### Exercise objective
Output exactly the lines below, starting with the line that has "You are a computer-use agent. Viewport: 1568px" and going on through the line that has "Given: Click the closing", both included, and no other lines.

### Stored records
------------------------------------------------------------------------
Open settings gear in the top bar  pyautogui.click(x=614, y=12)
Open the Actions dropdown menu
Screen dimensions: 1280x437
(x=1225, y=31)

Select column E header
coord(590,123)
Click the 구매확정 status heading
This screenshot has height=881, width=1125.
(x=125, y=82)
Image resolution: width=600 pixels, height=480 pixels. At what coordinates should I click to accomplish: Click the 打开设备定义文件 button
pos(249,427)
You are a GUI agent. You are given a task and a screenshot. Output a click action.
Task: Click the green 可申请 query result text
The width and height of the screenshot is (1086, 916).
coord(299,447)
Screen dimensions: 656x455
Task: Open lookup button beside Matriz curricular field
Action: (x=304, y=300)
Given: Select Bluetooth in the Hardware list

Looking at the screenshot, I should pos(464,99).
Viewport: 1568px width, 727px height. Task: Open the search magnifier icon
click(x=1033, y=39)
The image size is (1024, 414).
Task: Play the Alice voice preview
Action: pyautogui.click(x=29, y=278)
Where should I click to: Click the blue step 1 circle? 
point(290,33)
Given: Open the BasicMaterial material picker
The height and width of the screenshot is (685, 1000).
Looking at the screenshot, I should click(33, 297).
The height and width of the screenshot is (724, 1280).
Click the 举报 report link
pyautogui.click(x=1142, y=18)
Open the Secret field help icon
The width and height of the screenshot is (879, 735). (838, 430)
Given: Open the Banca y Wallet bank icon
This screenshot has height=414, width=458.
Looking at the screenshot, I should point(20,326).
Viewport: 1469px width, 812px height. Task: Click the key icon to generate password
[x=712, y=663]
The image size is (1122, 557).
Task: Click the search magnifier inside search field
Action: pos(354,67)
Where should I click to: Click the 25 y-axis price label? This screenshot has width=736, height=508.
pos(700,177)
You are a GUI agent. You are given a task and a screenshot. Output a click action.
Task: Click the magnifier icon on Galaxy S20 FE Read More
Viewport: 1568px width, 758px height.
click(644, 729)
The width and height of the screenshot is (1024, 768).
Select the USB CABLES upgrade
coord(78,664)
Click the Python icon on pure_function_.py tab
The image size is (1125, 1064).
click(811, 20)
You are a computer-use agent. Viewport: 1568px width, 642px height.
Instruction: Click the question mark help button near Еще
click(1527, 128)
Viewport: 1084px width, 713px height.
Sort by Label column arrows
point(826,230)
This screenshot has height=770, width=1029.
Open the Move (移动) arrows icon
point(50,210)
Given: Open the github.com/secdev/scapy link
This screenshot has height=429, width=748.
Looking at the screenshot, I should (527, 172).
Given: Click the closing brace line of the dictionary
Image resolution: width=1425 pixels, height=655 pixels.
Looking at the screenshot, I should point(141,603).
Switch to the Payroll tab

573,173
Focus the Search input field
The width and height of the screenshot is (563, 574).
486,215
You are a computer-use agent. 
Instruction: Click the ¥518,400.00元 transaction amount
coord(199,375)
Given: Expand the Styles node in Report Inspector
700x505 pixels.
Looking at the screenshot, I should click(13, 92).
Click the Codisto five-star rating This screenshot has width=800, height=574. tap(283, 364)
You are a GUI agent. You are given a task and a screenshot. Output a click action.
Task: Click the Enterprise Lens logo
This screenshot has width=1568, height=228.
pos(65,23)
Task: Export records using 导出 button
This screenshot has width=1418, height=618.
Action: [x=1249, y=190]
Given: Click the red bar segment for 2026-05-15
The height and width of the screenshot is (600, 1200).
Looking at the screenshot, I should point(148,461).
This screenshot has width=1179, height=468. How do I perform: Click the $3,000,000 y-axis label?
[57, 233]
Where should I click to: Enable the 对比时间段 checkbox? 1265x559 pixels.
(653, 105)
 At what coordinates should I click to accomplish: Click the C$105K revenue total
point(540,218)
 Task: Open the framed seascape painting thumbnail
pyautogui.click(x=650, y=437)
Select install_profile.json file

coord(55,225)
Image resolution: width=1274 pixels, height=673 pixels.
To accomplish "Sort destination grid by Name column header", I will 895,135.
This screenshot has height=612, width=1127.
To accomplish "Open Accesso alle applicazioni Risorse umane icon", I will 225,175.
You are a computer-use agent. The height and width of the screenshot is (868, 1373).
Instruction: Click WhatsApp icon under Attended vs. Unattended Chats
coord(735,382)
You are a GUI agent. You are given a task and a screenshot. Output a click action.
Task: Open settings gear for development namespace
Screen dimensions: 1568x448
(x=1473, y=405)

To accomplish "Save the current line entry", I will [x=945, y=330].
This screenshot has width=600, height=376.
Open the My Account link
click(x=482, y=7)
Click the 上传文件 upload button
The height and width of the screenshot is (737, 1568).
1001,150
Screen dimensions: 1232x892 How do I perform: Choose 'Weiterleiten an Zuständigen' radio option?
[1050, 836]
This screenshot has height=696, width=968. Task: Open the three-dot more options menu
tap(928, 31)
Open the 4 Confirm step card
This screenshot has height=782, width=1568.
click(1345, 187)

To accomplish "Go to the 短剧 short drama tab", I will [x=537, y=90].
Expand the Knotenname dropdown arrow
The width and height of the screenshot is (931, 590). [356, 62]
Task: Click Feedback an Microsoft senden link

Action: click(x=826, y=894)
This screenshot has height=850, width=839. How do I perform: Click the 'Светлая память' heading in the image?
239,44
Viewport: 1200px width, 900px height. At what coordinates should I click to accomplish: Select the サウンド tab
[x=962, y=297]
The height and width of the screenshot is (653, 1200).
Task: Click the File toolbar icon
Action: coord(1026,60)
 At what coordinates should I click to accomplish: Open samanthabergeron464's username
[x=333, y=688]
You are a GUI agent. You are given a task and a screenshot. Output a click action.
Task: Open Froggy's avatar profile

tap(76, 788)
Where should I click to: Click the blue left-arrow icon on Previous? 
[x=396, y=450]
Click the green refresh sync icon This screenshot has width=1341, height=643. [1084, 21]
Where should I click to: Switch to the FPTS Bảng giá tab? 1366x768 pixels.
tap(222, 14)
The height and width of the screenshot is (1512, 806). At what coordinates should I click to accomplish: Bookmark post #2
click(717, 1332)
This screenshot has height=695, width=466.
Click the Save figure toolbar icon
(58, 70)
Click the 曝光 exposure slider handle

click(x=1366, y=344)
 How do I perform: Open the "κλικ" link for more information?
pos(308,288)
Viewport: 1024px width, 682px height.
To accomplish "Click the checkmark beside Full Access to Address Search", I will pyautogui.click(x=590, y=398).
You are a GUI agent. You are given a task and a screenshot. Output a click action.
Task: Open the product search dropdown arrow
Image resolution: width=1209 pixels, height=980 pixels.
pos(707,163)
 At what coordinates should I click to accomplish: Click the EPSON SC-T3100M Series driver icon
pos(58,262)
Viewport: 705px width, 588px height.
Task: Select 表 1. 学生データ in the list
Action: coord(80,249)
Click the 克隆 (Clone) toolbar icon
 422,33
------------------------------------------------------------------------
### Worked solution
You are a computer-use agent. Viewport: 1568px width, 642px height.
Instruction: Click the question mark help button near Еще
click(1527, 128)
Viewport: 1084px width, 713px height.
Sort by Label column arrows
point(826,230)
This screenshot has height=770, width=1029.
Open the Move (移动) arrows icon
point(50,210)
Given: Open the github.com/secdev/scapy link
This screenshot has height=429, width=748.
Looking at the screenshot, I should (527, 172).
Given: Click the closing brace line of the dictionary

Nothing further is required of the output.